On Jan 17, 2011, at 20:01 , Bram de Kruijff wrote:

> On Mon, Jan 17, 2011 at 5:26 PM, Marcel Offermans
> <marcel.offermans at luminis.nl> wrote:
>> 
>> On 17 Jan 2011, at 17:14 , Bram de Kruijff wrote:
>> 
>>> On Mon, Jan 17, 2011 at 4:57 PM, Marcel Offermans
>>> <marcel.offermans at luminis.nl> wrote:
>>>> On 17 Jan 2011, at 16:40 , Mark Machielsen wrote:
>>>> 
>>>>> /rest/index/[indexname] is an element URI. Wikipedia states for a put for 
>>>>> an element URI: "Update the addressed member of the collection, or if it 
>>>>> doesn't exist, create it.".
>>>>> So when I add a document, this is an update of the index (with identifier 
>>>>> indexname]). I only pass on the document I want to add, so this is a 
>>>>> partial update.
>>>> 
>>>> How can /rest/index/[indexname] be an element URI when lateron you state 
>>>> that PUT /rest/index/[indexname] adds a new document (to the collection)? 
>>>> What happens here when I GET /rest/index/[indexname] without any query? Do 
>>>> I simply get a list of all things in [indexname]?
>>> 
>>> He can, because he did not talk about adding it to a collection. You
>>> introduced this in reference to "a collection of resources" used in
>>> the REST context. In Mark's setup the "index" is the file, not the
>>> directory. If you PUT a file you update it with the body that
>>> accompanies the PUT. (as I mentioned in the prev post, partial updates
>>> is debatable but that is a different matter). Therefore a GET on will
>>> return a representation of that index. It does not matter (in the
>>> context of this discussion) how that looks so for arguments sake let
>>> it be "HELLO WORLD"  when doing the GET with a custom vnd
>>> accept-encoding :)
>> 
>> So an index is a file to which you can only add documents, and not a 
>> collection?
>> 
>> I assumed an index was a collection of documents that are indexed that 
>> supports basic CRUD operations. I also assumed you could query that index in 
>> two ways: with a query string and without (returning all indexed documents).
> 
> Yes, that is the source of confusion :)

Check! :)

> Not saying your assumption is
> invalid. I rather think it is a design choice whether you want to
> expose the 'documents' in the 'index' through the REST API and/or
> wether there is a reasonable implementation for doing this.
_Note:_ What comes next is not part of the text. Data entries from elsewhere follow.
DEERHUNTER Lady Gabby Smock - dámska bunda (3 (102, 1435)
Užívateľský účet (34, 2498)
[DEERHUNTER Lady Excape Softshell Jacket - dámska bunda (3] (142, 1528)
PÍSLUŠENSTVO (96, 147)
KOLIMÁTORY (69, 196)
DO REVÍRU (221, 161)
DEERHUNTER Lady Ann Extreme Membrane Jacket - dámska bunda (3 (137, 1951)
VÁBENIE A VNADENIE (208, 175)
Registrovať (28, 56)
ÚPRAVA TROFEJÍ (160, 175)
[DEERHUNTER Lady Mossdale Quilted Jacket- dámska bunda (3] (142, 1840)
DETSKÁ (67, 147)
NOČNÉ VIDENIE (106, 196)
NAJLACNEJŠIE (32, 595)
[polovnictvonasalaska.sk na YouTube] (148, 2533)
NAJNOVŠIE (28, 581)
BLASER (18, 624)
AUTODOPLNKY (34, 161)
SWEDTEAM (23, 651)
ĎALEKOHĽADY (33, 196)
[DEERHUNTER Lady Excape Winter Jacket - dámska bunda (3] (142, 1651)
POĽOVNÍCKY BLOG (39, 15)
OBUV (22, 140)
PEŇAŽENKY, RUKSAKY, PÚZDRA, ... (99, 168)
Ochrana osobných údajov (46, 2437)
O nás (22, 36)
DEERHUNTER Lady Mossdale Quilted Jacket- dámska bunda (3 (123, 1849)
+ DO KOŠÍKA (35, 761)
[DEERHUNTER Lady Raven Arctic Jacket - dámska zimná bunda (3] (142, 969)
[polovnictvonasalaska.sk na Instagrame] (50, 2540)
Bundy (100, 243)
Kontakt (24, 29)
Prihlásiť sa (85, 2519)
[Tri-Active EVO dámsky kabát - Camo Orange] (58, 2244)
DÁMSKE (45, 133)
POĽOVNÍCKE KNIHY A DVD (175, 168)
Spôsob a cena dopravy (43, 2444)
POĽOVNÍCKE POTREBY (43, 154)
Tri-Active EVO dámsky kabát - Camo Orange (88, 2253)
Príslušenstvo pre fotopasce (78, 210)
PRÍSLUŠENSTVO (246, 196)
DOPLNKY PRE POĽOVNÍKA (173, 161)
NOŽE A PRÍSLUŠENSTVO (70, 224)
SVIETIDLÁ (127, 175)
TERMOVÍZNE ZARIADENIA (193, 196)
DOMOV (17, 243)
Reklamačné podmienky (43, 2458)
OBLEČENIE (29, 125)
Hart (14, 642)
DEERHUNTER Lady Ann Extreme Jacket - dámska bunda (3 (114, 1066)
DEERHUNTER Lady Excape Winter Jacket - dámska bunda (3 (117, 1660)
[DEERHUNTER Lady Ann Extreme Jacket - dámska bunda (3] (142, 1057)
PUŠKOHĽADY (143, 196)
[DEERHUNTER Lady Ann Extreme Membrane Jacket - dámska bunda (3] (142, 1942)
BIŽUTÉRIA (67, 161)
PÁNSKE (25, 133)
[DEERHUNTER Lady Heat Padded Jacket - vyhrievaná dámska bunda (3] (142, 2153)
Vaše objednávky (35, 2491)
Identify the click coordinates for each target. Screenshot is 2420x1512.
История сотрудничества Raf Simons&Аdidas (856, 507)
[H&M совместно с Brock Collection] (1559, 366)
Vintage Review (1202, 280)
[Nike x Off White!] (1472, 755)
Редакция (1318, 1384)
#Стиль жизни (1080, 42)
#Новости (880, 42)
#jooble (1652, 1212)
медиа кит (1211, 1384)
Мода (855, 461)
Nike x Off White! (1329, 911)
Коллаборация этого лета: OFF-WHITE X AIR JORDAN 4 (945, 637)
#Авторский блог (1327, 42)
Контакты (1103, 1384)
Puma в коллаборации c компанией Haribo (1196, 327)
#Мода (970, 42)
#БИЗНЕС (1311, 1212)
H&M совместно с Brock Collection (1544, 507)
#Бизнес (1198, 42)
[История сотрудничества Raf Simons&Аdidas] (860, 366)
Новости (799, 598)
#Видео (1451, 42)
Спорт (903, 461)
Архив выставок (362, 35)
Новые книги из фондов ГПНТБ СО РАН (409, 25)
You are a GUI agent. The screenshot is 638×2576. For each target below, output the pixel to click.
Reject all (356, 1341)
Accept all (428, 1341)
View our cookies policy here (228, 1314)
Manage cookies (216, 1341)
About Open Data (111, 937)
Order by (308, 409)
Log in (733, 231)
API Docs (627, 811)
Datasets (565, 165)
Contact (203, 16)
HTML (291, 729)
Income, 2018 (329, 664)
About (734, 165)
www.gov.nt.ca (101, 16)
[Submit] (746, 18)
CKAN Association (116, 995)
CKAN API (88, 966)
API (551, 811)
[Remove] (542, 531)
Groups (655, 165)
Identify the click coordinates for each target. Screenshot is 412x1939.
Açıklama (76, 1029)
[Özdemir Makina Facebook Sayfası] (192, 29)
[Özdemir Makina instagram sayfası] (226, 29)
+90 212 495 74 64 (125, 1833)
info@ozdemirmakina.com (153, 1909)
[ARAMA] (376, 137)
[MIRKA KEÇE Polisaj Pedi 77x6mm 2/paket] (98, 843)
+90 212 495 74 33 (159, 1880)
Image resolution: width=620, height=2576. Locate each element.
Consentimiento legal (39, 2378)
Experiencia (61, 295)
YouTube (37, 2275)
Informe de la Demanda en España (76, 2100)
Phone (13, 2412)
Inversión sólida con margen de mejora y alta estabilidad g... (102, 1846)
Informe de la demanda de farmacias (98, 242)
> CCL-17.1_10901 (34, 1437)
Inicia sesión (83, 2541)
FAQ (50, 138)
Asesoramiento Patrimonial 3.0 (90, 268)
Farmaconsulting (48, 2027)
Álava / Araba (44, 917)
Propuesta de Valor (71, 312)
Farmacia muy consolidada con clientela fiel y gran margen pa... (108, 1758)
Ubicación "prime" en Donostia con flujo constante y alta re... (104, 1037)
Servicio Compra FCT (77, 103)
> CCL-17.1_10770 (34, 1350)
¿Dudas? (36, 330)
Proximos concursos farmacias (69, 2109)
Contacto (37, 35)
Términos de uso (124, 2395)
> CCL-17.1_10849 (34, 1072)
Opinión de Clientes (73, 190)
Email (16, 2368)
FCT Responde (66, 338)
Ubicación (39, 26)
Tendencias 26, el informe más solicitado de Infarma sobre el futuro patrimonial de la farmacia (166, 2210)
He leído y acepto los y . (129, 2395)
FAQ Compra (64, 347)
And yes if
> we are doing that we'll need some paging support :)

Well, if we need paging support for doing queries, and we're not explicitly 
excluding a query that will return all documents and/or some other reasonable 
limit on the length of a single request, we'll indeed definitely need paging! 
:) I'm no Solr expert, but I guess it does support querying all documents?!